— DIRECTIONS —
Pull out from the material below all lines with "computer".

*** MATERIAL SUPPLIED ***

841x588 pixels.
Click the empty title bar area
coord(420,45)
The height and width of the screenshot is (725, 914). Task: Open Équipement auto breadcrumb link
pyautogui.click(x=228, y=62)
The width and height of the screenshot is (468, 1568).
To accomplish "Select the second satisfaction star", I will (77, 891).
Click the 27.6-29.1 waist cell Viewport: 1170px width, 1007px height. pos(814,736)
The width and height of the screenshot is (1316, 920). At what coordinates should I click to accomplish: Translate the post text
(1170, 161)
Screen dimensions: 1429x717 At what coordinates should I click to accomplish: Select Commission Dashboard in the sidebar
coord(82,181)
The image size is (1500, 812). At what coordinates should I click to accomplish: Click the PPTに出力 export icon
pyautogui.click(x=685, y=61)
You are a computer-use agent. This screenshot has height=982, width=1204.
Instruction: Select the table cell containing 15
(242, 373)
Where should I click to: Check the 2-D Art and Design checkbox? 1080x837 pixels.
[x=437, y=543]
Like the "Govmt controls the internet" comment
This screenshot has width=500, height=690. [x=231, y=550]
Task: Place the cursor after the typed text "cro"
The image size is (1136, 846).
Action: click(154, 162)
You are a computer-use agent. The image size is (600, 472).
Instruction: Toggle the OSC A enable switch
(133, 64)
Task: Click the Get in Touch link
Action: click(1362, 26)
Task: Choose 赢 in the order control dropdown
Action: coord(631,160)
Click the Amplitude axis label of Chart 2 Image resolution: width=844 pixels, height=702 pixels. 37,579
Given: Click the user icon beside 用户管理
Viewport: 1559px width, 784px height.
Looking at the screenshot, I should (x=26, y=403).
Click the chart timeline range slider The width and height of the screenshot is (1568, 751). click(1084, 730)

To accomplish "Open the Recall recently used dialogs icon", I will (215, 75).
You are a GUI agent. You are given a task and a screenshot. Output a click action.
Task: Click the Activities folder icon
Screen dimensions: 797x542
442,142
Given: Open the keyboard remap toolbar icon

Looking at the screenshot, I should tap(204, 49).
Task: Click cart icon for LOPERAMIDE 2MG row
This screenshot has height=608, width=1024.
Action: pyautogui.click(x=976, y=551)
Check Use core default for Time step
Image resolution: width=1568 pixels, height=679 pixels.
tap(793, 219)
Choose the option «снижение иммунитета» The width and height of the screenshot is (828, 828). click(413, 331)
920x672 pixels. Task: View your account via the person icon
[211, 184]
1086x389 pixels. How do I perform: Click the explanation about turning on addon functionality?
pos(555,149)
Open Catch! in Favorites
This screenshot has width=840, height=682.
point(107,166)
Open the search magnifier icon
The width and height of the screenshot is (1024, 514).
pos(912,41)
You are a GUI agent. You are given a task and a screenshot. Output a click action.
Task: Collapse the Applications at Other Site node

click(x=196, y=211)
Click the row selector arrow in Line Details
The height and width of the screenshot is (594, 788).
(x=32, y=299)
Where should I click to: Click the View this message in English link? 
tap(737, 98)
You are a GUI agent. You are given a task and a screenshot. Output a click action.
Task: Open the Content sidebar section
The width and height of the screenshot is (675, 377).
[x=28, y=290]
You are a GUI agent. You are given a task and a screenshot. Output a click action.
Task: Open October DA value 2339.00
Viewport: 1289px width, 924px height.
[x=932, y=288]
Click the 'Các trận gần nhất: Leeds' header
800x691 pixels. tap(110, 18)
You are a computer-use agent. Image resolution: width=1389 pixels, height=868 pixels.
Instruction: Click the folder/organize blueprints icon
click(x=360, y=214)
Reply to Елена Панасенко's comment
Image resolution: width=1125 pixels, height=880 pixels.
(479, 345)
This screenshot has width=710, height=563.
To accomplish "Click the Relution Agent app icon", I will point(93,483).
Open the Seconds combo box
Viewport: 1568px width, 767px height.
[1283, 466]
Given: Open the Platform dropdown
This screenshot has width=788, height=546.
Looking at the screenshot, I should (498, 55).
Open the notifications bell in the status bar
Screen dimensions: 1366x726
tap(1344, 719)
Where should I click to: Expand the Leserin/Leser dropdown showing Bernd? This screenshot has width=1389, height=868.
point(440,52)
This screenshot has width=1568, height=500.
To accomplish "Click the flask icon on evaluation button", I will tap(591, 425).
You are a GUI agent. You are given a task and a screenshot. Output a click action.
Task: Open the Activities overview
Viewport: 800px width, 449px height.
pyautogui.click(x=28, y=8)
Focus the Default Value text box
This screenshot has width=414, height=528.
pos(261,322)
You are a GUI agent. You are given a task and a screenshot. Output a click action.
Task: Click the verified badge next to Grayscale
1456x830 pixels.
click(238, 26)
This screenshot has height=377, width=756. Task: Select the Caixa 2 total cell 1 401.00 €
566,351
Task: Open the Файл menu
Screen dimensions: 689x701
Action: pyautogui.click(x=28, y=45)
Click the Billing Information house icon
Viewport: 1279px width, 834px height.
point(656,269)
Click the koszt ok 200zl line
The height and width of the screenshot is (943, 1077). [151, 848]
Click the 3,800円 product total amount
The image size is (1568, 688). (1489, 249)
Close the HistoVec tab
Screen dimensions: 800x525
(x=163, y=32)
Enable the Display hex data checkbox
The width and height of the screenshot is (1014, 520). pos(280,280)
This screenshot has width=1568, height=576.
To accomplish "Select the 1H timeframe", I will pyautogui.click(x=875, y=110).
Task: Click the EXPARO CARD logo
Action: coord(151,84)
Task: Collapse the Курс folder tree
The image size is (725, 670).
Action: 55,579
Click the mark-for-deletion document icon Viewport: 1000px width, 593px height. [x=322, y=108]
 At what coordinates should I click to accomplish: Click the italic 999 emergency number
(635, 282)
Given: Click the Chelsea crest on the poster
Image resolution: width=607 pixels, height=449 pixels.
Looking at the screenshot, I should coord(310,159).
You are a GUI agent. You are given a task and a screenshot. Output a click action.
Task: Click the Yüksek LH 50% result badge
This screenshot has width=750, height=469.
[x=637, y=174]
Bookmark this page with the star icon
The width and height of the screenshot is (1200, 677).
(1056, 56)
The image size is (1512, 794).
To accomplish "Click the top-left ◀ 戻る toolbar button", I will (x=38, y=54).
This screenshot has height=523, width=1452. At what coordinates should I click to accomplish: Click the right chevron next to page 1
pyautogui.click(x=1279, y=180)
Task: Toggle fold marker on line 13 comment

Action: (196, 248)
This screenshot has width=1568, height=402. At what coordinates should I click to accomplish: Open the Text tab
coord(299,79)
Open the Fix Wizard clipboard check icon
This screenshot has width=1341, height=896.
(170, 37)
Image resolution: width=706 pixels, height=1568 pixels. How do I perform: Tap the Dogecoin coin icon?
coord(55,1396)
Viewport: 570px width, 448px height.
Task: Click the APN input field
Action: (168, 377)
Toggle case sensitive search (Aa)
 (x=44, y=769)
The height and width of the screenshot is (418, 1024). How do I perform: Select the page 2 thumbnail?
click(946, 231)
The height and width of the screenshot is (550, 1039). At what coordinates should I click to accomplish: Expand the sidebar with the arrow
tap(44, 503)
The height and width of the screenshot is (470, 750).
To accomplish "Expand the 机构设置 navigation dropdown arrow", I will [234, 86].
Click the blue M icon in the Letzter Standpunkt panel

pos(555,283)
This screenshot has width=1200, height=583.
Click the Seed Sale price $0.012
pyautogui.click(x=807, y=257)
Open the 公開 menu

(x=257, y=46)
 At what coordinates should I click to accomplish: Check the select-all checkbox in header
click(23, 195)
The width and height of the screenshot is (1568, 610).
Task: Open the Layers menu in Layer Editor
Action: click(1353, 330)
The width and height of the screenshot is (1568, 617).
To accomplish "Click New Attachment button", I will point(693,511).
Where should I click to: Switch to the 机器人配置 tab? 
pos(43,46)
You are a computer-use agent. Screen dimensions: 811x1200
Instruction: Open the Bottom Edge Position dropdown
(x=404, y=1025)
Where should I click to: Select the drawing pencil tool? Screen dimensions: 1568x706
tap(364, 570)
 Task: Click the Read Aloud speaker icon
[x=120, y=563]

*** End of MATERIAL SUPPLIED ***

— EXERCISE RESPONSE —
You are a computer-use agent. This screenshot has height=982, width=1204.
You are a computer-use agent. The image size is (600, 472).
You are a computer-use agent. Image resolution: width=1389 pixels, height=868 pixels.
You are a computer-use agent. Screen dimensions: 811x1200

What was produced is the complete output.